- Les Gardiens de la Révolution iraniens ont capturé un drone sous-marin américain ultra-moderne à l’entrée du détroit d’Ormuz.
- L’appareil de reconnaissance a été saisi à l’aube ce mardi 8 septembre par les forces de Téhéran.
- Ce passage stratégique, où transitait un cinquième du pétrole mondial, est totalement verrouillé depuis le 28 février.
Une capture technologique majeure dans le Golfe
Les Gardiens de la Révolution iraniens ont annoncé, ce mardi 8 septembre, avoir capturé un drone sous-marin appartenant à la marine des États-Unis. L’interception de cet équipement militaire, présenté par Téhéran comme l’un des plus modernes de l’arsenal américain, s’est déroulée à l’aube, à l’entrée du détroit d’Ormuz. Selon un communiqué officiel diffusé par la télévision d’État iranienne, des images détaillées de l’appareil capturé seront rendues publiques dans les prochaines heures.
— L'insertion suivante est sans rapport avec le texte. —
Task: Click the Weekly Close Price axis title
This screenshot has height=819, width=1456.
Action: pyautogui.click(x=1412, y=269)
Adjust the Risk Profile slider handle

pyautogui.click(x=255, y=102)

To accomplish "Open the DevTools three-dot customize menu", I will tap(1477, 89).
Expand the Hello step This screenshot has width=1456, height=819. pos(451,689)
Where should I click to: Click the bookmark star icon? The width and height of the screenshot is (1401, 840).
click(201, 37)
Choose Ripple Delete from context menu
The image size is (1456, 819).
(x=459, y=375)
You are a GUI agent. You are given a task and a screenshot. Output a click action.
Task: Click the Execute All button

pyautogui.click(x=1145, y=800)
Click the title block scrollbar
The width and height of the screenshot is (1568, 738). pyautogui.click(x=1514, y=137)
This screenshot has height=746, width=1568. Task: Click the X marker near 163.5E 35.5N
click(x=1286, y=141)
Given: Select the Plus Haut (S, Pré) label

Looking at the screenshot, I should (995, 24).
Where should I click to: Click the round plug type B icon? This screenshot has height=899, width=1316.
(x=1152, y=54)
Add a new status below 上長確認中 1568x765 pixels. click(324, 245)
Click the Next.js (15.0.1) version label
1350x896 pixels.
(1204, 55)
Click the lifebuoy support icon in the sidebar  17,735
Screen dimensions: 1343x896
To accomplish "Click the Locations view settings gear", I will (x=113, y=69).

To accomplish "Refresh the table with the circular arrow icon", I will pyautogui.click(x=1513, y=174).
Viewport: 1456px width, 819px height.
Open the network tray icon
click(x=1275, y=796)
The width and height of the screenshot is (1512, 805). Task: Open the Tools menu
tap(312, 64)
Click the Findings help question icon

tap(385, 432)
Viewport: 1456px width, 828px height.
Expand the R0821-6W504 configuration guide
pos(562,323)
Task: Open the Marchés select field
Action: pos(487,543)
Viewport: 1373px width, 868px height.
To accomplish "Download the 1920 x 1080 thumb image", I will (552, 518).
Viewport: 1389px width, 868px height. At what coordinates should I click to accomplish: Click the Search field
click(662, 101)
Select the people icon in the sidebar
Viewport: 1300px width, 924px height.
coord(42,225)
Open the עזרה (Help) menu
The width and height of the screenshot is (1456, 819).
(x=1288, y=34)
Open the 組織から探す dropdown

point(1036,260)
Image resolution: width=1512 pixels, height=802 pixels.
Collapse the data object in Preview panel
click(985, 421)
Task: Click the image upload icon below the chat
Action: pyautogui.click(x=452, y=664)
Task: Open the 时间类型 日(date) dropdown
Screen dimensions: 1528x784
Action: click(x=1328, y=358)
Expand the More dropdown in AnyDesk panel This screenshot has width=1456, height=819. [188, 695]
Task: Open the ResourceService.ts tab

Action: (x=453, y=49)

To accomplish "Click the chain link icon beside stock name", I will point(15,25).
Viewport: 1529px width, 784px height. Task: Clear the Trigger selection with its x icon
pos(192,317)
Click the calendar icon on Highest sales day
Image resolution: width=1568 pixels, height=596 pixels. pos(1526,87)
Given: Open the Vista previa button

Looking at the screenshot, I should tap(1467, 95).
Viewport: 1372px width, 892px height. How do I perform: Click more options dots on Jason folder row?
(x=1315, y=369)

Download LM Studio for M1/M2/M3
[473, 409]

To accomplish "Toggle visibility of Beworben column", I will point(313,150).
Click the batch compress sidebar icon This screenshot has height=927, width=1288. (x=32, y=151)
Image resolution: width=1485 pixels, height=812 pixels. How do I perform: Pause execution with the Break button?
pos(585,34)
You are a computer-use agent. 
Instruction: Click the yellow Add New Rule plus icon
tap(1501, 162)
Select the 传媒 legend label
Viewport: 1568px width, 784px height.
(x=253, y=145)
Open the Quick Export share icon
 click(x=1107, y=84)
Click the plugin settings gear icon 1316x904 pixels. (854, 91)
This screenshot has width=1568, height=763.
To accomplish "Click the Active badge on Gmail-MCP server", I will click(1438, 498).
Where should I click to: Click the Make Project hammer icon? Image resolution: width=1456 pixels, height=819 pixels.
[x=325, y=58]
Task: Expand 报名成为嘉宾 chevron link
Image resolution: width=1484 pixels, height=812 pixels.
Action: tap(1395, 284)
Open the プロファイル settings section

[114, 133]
Les médias locaux précisent que ce drone sous-marin est un outil de pointe employé pour des missions de haute précision, notamment la surveillance et la reconnaissance des fonds marins, la cartographie, l’inspection des canalisations et câbles sous-marins, ainsi que la détection de mines. L’armée iranienne affirme avoir mis la main sur l’un des drones sous-marins de reconnaissance les plus sophistiqués des États-Unis. Cette prise démontre la vigilance accrue des forces de la République islamique sur son espace maritime direct.
Le détroit d’Ormuz au cœur de l’affrontement militaire
Cette opération s’inscrit dans le cadre des vives tensions qui secouent la région depuis plusieurs mois. Le détroit d’Ormuz, passage maritime névralgique par lequel transitait un d’hydrocarbures de la planète, fait l’objet d’un contrôle militaire strict de la part de l’Iran. Ce verrouillage a été mis en place par Téhéran à la suite du déclenchement des hostilités le 28 février dernier, marqué par des frappes israélo-américaines sur le territoire iranien. En représailles, les forces américaines mènent actuellement un blocus rigoureux des ports iraniens, transformant la zone en un théâtre de face-à-face permanent. Les incidents s’y multiplient, à l’instar des menaces récemment proférées par un aéronef militaire américain contre un pétrolier iranien. Le détroit d’Ormuz, par lequel transitait un cinquième du pétrole mondial avant le conflit, est désormais le théâtre d’un face-à-face naval direct entre Washington et Téhéran.
Une redéfinition unilatérale du droit de navigation
L’interception de ce drone illustre la volonté de l’Iran de sanctuariser ses eaux stratégiques et de contester l’hégémonie navale occidentale. Téhéran exige désormais que chaque navire obtienne une autorisation préalable pour franchir le détroit, marquant la fin définitive du régime de libre navigation en vigueur avant le début de la guerre. De plus, les autorités iraniennes ambitionnent d’imposer des frais de service payants aux bâtiments qui empruntent ce couloir maritime. Cette politique d’affirmation de la souveraineté territoriale est vigoureusement rejetée par les États-Unis et par plusieurs capitales régionales alliées, qui y voient une entrave majeure au commerce international. Téhéran entend imposer un contrôle total des flux maritimes et des taxes d’accès, bousculant l’ordre international sous le regard impuissant des puissances occidentales. La capture de ce drone sophistiqué renforce la position de force de l’Iran dans ce bras de fer géopolitique.